В годы Второй мировой войны в клинике Отто Вагнера практиковали эвтаназию -- уничтожали детей, которые, на взгляд нацистских врачей, были неполноценными. Финальная часть спектакля -- цепь монологов, в которых медсестра и медбрат торопливо, буквально выплевывая из себя слова, рассказывают о том, как и почему они делали детям смертельные инъекции. А потом, снова сгрудившись вместе, герои поют колыбельную со словами «Боже, храни мою малютку». И когда напряжение в зале становится нестерпимым, вдруг напяливают на лица маски детей. Пианист в такой же маске играет что-то печальное и прекрасное. Под эти звуки стайка детей разбегается по залу, гулко стуча каблуками, потом они пугливо жмутся друг к другу, кто-то падает, те, что покрепче, оттаскивают слабых -- и так без конца.

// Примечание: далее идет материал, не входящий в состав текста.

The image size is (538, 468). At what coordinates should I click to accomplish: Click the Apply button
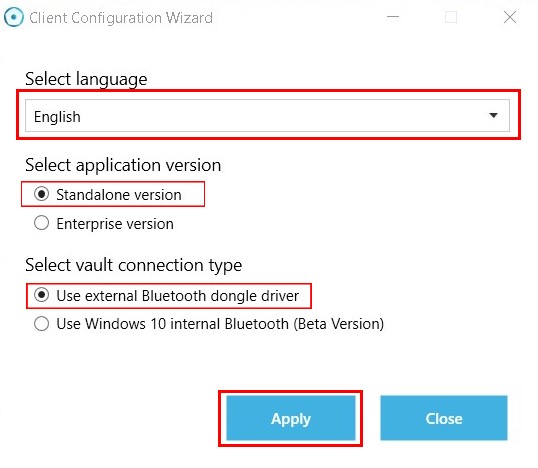[x=291, y=418]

И пока это происходит, успеваешь разглядеть, что маски повторяют черты лиц актеров. Потом замечаешь в этих чертах приметы болезни Дауна, а потом вдруг видишь, как, собственно, похожи эти лица-маски на лица сидящих в зале, даже на твое собственное. А тем временем персонажи в масках по очереди корчатся в судорогах и наконец замирают.